Segment Open

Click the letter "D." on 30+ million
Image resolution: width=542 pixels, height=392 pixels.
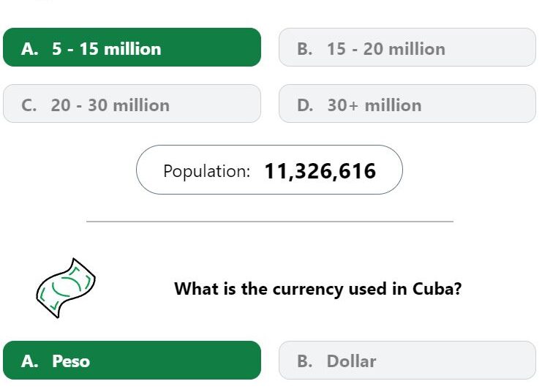[305, 105]
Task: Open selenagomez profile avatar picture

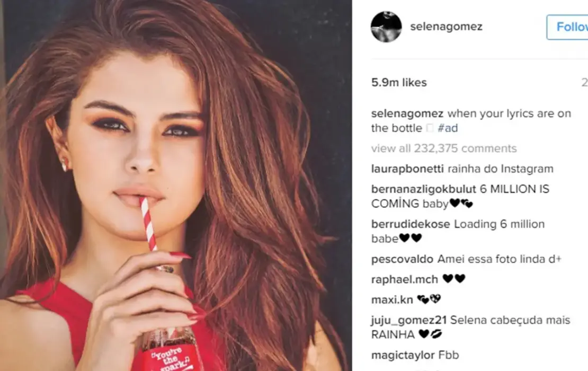Action: 386,27
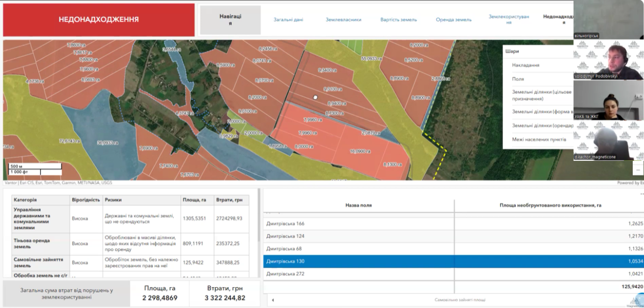This screenshot has width=644, height=308.
Task: Click the MagneticOne logo in bottom-right corner
Action: (633, 302)
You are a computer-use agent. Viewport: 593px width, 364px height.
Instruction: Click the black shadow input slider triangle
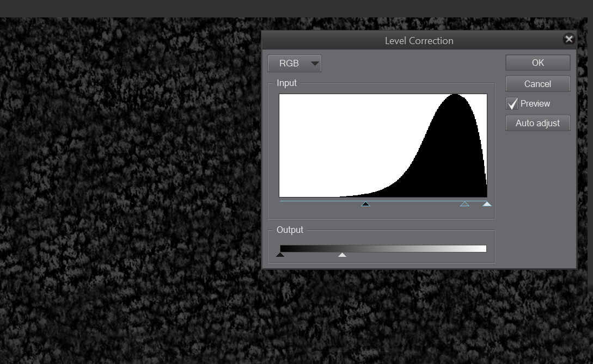click(x=365, y=204)
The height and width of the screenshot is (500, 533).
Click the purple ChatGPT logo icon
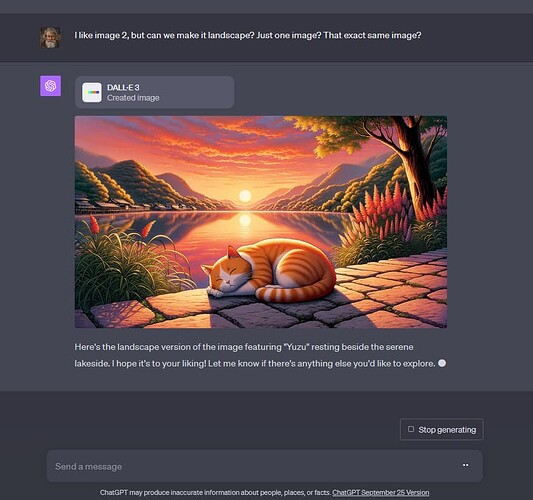point(51,86)
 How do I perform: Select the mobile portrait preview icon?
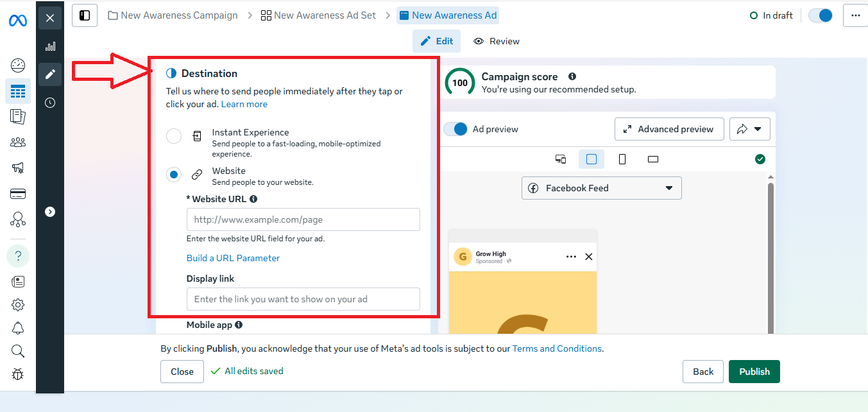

Segment Closed

• Task details:
This task calls for the records to be copied exactly, without pictures.

• Answer for this exercise:
Click the letter "D." on 30+ million
Image resolution: width=542 pixels, height=392 pixels.
[305, 105]
Task: Open selenagomez profile avatar picture

Action: 386,27
This screenshot has width=644, height=308.
Task: Click the MagneticOne logo in bottom-right corner
Action: (633, 302)
You are a computer-use agent. Viewport: 593px width, 364px height.
Instruction: Click the black shadow input slider triangle
click(x=365, y=204)
The height and width of the screenshot is (500, 533).
Click the purple ChatGPT logo icon
point(51,86)
 How do I perform: Select the mobile portrait preview icon?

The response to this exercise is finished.